Chez les Cigariers tout se passe au niveau de la reproduction, à savoir dudit "cigare", et notre Deporaus betulae ne fait pas exception à la règle. On peut même dire qu'il compte parmi les espèces les plus "douées", comme les "cigares" ci-dessous en témoignent. D'aucuns vous diront qu'il s'agit plutôt de "pétards", cette forme ayant d'ailleurs sa raison d'être, tant au niveau biologique que technique.
C'était à la mi-Mai, en bordure d'une allée forestière, et la chance aidant je suis tombé sur un noisetier où les cigares étaient particulièrement nombreux, et les "manufacturiers" eux aussi bien présents. Ne pouvant m'attarder (en dépit d'observations déjà prometteuses!), j'ai pu récupérer un petit lot de bestioles, lesquelles se sont très vite retrouvées au jardin, sur un noisetier en quelque sorte "vierge".
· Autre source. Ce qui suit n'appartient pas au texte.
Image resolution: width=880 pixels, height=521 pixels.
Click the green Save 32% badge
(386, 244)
Dès le lendemain plusieurs cigares "pendouillaient" déjà au bout des branchettes, et à maintes reprises j'ai pu voir la minuscule bestiole à l'oeuvre, qu'il s'agisse de la découpe de la feuille, ou du plus "énigmatique" enroulement du cigare.
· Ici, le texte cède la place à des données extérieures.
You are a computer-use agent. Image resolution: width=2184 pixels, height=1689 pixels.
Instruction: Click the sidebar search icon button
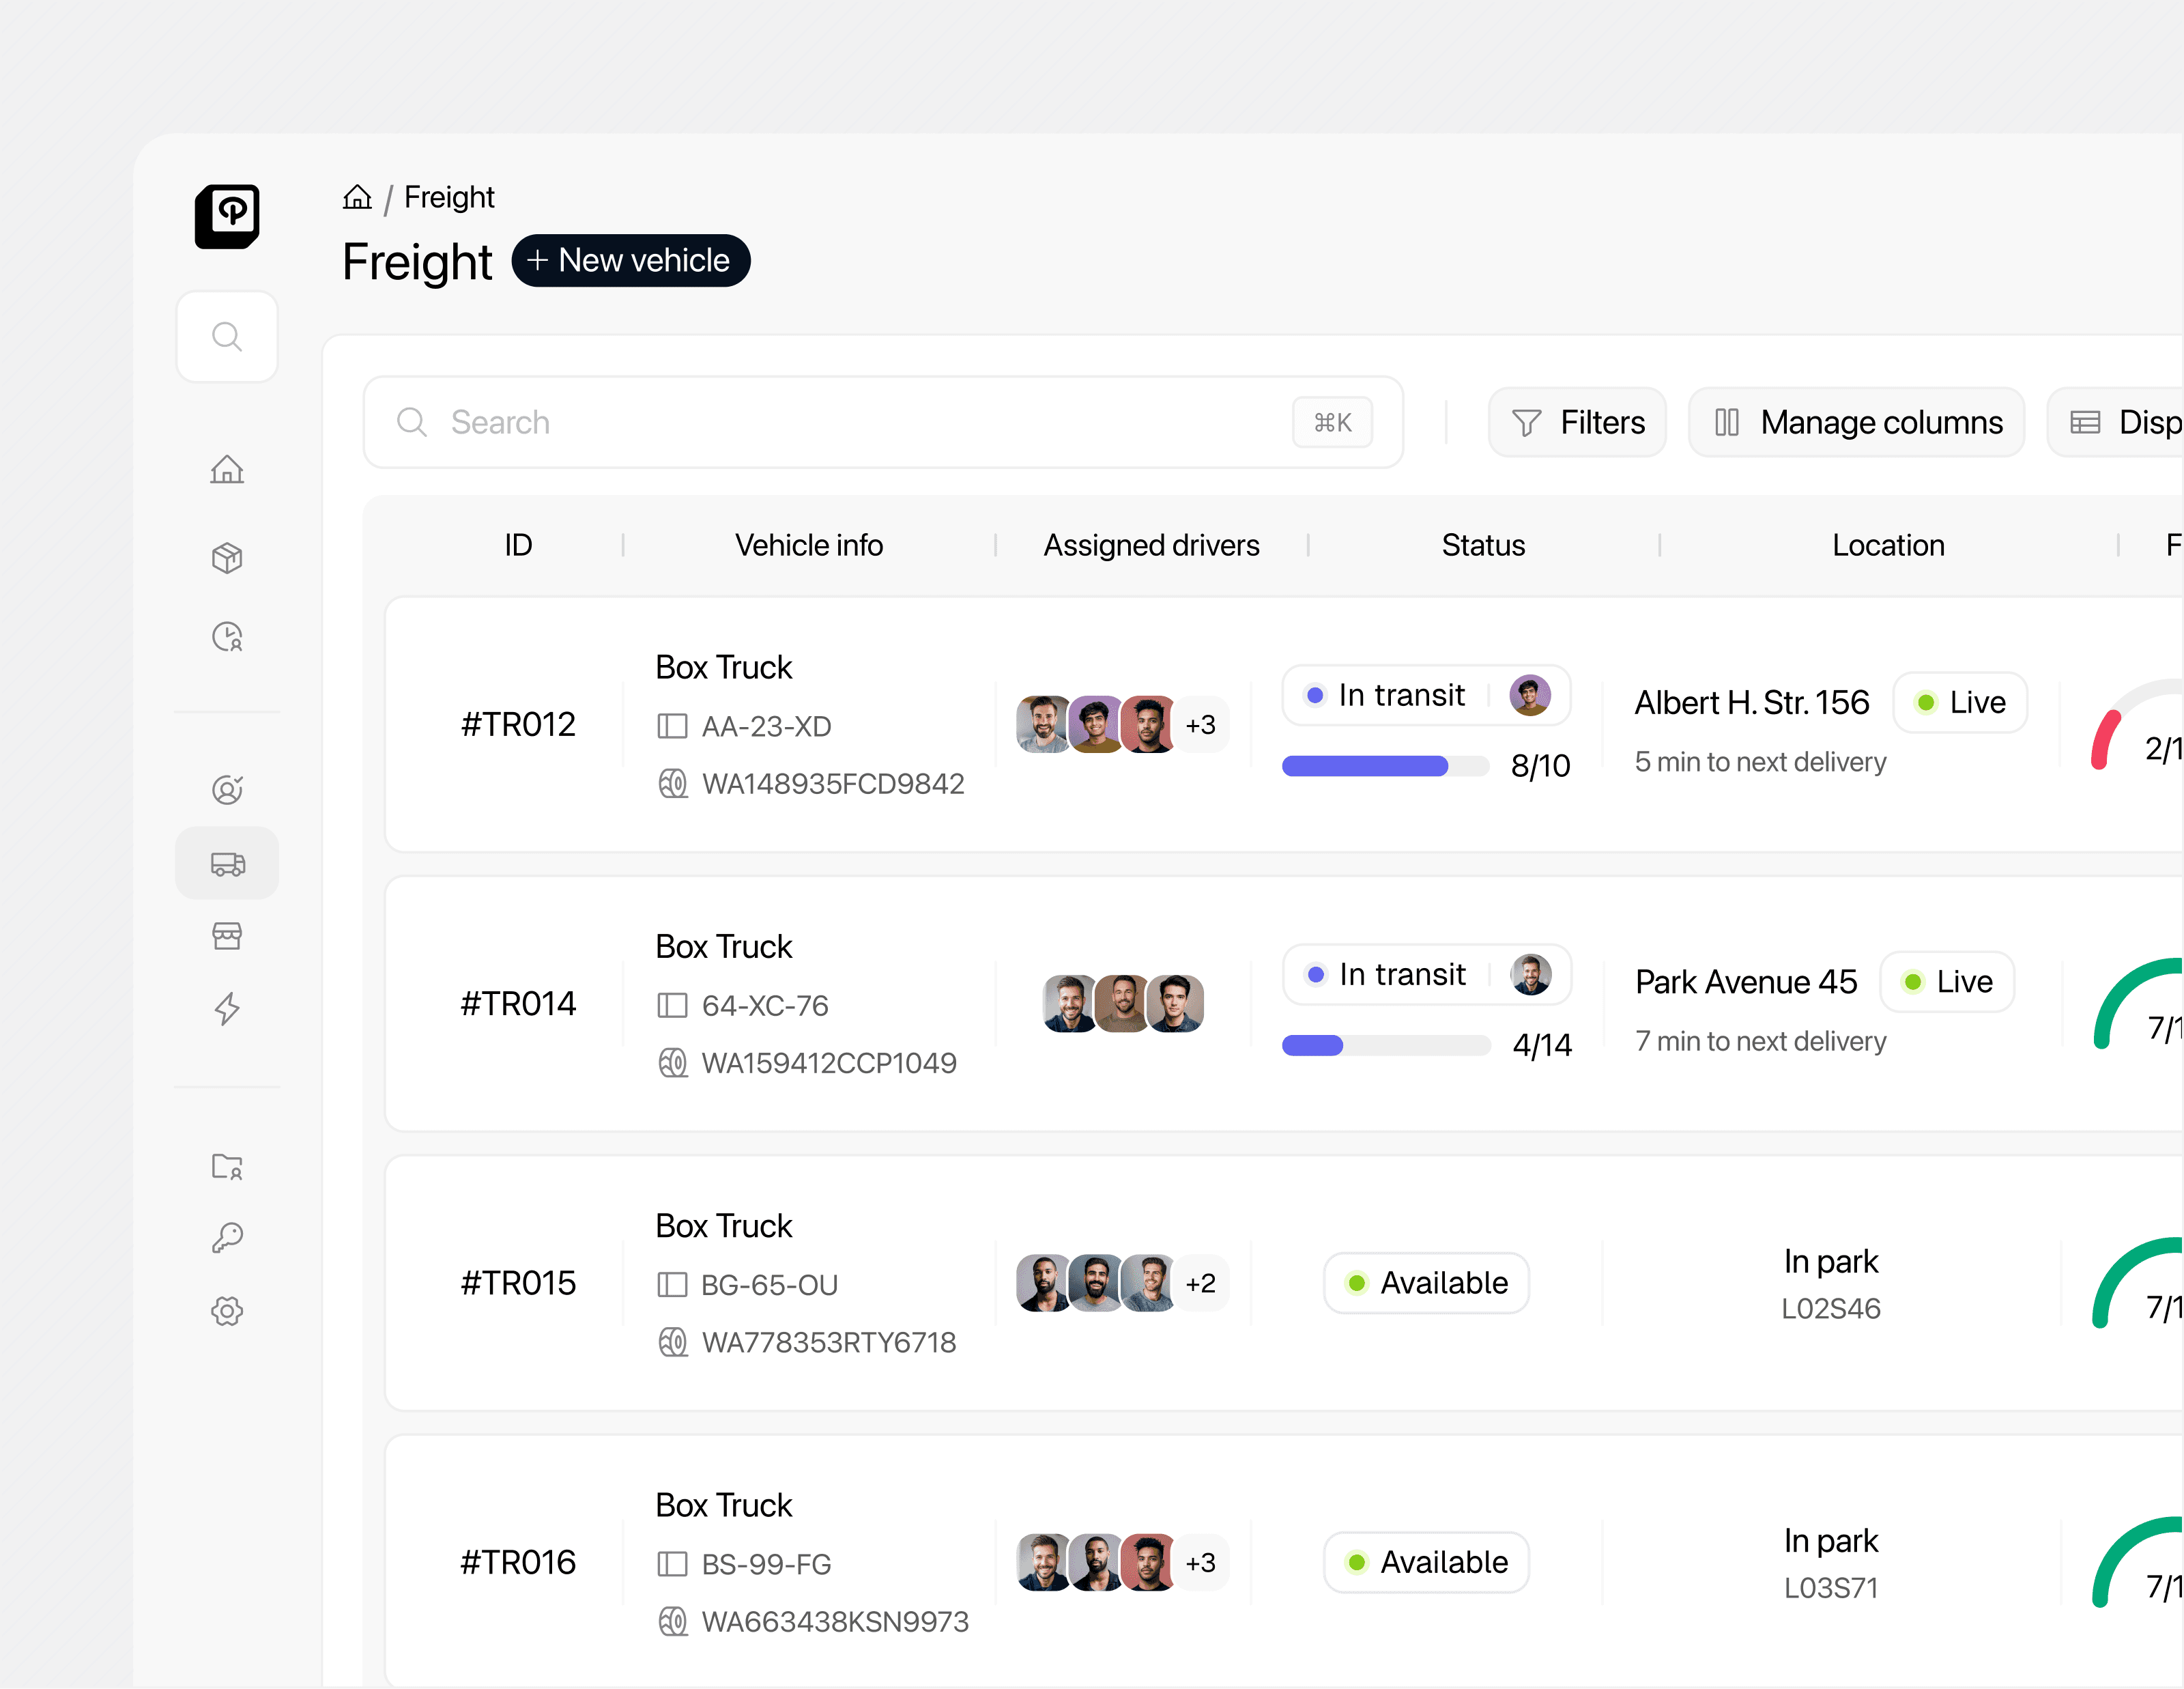[x=227, y=337]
a)- le choix de la feuille !
Elle est manifestement préférée horizontale, ou inclinée vers le sol en deçà de 45°. La taille importe peu, si ce n'est qu'elle influe évidemment sur la longueur du cigare, et non moins logiquement sûr la durée de la découpe, laquelle est de l'ordre d'1 h en moyenne.
b)- la découpe !
Elle se fait transversalement, généralement entre le milieu et le 1/3 supérieur de la feuille, et selon une sinuosité globalement constante propre à l'espèce. La nervure centrale n'est que "mâchouillée" ( si je puis dire ! ) sur une longueur de 5 à 10 mm, ce qui va créer un point faible, expliquant que la partie foliaire sectionnée puisse basculer d'un coup (sous l'effet de la gravité et de son propre poids), pour se retrouver appendue à la verticale, dès l'achèvement de la coupe transversale.
A noter que le basculement de la partie sectionnée est souvent aussi brutal que spectaculaire, si bien que la bestiole a tout intérêt à se cramponner pour ne pas chuter (imaginez que vous sciez la branche sur laquelle vous êtes assis !). En cas de vent la bestiole use d'une astuce peu banale. Les nervures secondaires de la 2e moitié de la feuille sont en effet incomplètement sectionnées et une fois arrivée au terme de découpe la fûtée bestiole revient sur ses pas et achève les nervures une à une ce qui réduit l'effet drapeau, généré par le vent, et donc le flottement de la partie sectionnée. Toujours pour résister au vent les tarses de la bestiole comportent de véritables crampons (les "pulvilli") griffus, lesquels joueront d'ailleurs un rôle primordial lors de la confection des fameux cigares
A noter encore que le "mâchouillage" de la nervure centrale va tarir le flux de sève, parachevant ainsi le processus de flétrissement du végétal, ce qui favorise évidemment l'enroulement du cigare, mais aussi son dessèchement ultérieur, et à terme sa chute. Le découpage se fait toujours sur le dessus de la feuille, le plus souvent de gauche à droite, la bestiole se placant toujours sur la partie qu'elle découpe. Vous noterez également qu' elle se positionne, toujours là encore, perpendiculairement à la coupe, d'où son déplacement latéral (en "crabe") au fur et à mesure de la découpe.